Stored items:
*** Block opens ***
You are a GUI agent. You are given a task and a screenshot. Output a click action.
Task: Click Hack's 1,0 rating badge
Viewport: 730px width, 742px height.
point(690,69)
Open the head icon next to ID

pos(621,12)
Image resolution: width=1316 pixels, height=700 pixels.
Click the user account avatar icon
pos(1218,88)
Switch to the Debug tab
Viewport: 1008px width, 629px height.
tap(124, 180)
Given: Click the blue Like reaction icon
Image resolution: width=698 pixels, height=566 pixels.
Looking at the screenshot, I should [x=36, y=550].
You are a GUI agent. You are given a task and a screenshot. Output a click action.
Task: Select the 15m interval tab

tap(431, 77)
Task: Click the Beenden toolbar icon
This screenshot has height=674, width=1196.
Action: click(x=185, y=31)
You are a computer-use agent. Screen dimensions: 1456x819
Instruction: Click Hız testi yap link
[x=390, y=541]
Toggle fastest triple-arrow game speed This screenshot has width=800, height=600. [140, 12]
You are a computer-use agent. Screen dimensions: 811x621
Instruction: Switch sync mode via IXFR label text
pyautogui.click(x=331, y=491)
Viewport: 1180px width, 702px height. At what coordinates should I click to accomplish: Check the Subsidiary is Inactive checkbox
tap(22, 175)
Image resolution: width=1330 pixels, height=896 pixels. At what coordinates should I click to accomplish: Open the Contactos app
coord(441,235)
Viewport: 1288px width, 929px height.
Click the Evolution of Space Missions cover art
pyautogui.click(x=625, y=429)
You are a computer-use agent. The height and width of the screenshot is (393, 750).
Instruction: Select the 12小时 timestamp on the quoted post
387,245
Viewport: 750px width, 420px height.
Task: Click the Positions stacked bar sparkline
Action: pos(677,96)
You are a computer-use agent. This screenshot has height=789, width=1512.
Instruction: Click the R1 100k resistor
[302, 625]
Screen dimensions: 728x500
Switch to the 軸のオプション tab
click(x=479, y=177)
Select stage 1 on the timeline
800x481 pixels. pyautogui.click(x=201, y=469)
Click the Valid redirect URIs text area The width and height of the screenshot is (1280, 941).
*** Block closes ***
#### [WHAT IS EXPECTED]
Keeping every line exactly as it is, retype the entries shown above.

#### [WRITTEN SOLUTION]
You are a GUI agent. You are given a task and a screenshot. Output a click action.
Task: Click Hack's 1,0 rating badge
Viewport: 730px width, 742px height.
point(690,69)
Open the head icon next to ID

pos(621,12)
Image resolution: width=1316 pixels, height=700 pixels.
Click the user account avatar icon
pos(1218,88)
Switch to the Debug tab
Viewport: 1008px width, 629px height.
tap(124, 180)
Given: Click the blue Like reaction icon
Image resolution: width=698 pixels, height=566 pixels.
Looking at the screenshot, I should [x=36, y=550].
You are a GUI agent. You are given a task and a screenshot. Output a click action.
Task: Select the 15m interval tab

tap(431, 77)
Task: Click the Beenden toolbar icon
This screenshot has height=674, width=1196.
Action: click(x=185, y=31)
You are a computer-use agent. Screen dimensions: 1456x819
Instruction: Click Hız testi yap link
[x=390, y=541]
Toggle fastest triple-arrow game speed This screenshot has width=800, height=600. [140, 12]
You are a computer-use agent. Screen dimensions: 811x621
Instruction: Switch sync mode via IXFR label text
pyautogui.click(x=331, y=491)
Viewport: 1180px width, 702px height. At what coordinates should I click to accomplish: Check the Subsidiary is Inactive checkbox
tap(22, 175)
Image resolution: width=1330 pixels, height=896 pixels. At what coordinates should I click to accomplish: Open the Contactos app
coord(441,235)
Viewport: 1288px width, 929px height.
Click the Evolution of Space Missions cover art
pyautogui.click(x=625, y=429)
You are a computer-use agent. The height and width of the screenshot is (393, 750).
Instruction: Select the 12小时 timestamp on the quoted post
387,245
Viewport: 750px width, 420px height.
Task: Click the Positions stacked bar sparkline
Action: pos(677,96)
You are a computer-use agent. This screenshot has height=789, width=1512.
Instruction: Click the R1 100k resistor
[302, 625]
Screen dimensions: 728x500
Switch to the 軸のオプション tab
click(x=479, y=177)
Select stage 1 on the timeline
800x481 pixels. pyautogui.click(x=201, y=469)
Click the Valid redirect URIs text area The width and height of the screenshot is (1280, 941).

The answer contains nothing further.